### [WHAT THE TASK ASKS]
Output the lines of the listing below exactly as they appear, starting at the line containing "How do I perform: Open the three-dots" and ending at the line containing "pyautogui.click(x=89, y=248)", including both.

## START RECORD EXTRACTS

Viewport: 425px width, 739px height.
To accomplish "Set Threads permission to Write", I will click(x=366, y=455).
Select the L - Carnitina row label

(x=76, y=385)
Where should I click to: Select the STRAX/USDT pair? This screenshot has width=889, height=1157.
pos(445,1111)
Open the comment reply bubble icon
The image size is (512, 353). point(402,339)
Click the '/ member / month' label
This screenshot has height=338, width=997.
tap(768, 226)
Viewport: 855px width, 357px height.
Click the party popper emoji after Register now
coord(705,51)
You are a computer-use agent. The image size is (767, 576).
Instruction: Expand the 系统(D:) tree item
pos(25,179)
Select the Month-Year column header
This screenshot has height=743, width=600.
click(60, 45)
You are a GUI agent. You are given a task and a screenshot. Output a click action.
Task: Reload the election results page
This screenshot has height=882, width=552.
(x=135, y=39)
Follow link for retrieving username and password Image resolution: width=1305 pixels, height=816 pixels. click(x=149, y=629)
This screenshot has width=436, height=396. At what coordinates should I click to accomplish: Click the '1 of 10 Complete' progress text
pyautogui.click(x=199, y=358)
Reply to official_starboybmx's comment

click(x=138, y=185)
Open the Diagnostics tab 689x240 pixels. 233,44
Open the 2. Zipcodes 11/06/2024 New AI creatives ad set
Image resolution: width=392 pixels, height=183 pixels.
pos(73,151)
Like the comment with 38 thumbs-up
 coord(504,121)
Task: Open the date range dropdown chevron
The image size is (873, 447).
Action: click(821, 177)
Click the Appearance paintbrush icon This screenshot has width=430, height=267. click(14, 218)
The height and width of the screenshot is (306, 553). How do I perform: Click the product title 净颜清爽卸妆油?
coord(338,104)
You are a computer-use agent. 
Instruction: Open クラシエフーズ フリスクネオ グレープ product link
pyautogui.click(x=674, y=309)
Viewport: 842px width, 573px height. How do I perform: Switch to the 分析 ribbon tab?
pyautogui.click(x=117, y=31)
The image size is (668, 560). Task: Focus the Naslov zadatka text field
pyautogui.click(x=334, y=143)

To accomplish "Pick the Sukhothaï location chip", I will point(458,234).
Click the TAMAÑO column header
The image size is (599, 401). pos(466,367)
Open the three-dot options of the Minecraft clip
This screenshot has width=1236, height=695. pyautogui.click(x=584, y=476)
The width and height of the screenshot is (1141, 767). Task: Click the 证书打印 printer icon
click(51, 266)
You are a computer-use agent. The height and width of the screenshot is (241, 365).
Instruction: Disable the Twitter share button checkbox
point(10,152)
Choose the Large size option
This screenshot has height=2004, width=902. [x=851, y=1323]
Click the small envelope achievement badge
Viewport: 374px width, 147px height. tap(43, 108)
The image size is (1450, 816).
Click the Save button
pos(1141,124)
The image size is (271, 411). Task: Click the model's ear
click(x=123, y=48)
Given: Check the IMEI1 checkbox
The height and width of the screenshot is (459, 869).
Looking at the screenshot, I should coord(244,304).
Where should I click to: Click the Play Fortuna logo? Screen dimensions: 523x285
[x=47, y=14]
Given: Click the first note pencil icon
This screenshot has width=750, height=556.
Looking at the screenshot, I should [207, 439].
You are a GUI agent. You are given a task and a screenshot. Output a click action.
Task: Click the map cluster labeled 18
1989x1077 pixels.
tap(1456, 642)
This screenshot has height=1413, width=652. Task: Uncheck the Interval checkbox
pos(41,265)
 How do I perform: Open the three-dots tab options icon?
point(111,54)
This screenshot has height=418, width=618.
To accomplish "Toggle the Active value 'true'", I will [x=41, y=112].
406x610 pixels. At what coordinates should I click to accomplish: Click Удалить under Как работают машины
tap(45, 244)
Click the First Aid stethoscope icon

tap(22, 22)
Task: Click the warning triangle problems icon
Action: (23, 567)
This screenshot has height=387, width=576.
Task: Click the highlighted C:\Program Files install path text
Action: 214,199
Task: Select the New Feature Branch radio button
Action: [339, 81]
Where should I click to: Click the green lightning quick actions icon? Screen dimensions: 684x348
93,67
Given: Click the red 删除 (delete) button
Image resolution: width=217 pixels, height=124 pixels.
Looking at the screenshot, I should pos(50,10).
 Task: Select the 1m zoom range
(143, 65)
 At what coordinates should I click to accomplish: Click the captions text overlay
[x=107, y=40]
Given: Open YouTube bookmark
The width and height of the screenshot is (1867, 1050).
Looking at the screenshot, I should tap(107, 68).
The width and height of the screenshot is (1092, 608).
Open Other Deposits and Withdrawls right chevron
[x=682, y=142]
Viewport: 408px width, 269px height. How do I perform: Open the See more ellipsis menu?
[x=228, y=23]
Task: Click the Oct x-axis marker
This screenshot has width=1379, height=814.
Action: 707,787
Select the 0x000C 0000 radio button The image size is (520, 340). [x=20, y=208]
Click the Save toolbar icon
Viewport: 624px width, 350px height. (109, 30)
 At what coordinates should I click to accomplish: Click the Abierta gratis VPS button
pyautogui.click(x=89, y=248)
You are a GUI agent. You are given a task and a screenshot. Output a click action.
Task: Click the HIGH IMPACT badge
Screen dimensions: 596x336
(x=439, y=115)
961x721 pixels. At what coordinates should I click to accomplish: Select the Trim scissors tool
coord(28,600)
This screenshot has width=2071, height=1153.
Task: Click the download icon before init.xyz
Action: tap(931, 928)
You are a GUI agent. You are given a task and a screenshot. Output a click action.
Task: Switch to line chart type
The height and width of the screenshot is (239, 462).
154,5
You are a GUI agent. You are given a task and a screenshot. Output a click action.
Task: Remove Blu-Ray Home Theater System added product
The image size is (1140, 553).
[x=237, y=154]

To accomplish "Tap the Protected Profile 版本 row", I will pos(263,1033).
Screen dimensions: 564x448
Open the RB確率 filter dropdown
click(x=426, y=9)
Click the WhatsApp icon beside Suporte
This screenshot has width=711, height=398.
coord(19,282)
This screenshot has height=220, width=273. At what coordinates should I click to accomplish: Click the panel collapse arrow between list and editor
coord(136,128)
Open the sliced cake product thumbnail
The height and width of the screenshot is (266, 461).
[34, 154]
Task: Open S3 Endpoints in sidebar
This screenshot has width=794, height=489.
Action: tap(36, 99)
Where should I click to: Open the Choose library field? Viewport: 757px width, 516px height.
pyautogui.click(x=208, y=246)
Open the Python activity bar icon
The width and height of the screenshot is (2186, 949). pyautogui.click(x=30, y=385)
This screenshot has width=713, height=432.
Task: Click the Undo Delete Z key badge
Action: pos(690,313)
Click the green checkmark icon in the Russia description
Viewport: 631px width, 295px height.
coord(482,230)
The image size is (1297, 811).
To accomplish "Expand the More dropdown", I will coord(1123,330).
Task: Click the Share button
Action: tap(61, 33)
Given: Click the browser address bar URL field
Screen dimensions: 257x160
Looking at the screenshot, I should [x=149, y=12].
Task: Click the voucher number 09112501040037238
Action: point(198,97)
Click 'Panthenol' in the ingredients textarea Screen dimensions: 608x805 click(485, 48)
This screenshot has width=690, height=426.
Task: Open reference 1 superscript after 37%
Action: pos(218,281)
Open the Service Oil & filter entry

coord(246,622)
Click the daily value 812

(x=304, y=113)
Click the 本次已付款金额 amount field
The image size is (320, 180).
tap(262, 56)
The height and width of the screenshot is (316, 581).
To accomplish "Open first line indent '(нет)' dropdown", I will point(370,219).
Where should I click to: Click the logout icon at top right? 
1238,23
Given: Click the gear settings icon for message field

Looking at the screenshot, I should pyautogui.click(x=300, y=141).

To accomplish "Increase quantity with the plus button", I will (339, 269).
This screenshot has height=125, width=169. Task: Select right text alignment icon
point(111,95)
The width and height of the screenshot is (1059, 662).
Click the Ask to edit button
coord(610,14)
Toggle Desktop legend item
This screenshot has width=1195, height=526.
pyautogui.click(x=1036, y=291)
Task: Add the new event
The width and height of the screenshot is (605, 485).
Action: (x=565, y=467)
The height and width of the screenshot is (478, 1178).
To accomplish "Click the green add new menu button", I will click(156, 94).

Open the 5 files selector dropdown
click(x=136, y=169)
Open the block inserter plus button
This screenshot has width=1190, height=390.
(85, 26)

## END RECORD EXTRACTS

### [WRITTEN ANSWER]
 How do I perform: Open the three-dots tab options icon?
point(111,54)
This screenshot has height=418, width=618.
To accomplish "Toggle the Active value 'true'", I will [x=41, y=112].
406x610 pixels. At what coordinates should I click to accomplish: Click Удалить under Как работают машины
tap(45, 244)
Click the First Aid stethoscope icon

tap(22, 22)
Task: Click the warning triangle problems icon
Action: (23, 567)
This screenshot has height=387, width=576.
Task: Click the highlighted C:\Program Files install path text
Action: 214,199
Task: Select the New Feature Branch radio button
Action: [339, 81]
Where should I click to: Click the green lightning quick actions icon? Screen dimensions: 684x348
93,67
Given: Click the red 删除 (delete) button
Image resolution: width=217 pixels, height=124 pixels.
Looking at the screenshot, I should pos(50,10).
 Task: Select the 1m zoom range
(143, 65)
 At what coordinates should I click to accomplish: Click the captions text overlay
[x=107, y=40]
Given: Open YouTube bookmark
The width and height of the screenshot is (1867, 1050).
Looking at the screenshot, I should tap(107, 68).
The width and height of the screenshot is (1092, 608).
Open Other Deposits and Withdrawls right chevron
[x=682, y=142]
Viewport: 408px width, 269px height. How do I perform: Open the See more ellipsis menu?
[x=228, y=23]
Task: Click the Oct x-axis marker
This screenshot has width=1379, height=814.
Action: 707,787
Select the 0x000C 0000 radio button The image size is (520, 340). [x=20, y=208]
Click the Save toolbar icon
Viewport: 624px width, 350px height. (109, 30)
 At what coordinates should I click to accomplish: Click the Abierta gratis VPS button
pyautogui.click(x=89, y=248)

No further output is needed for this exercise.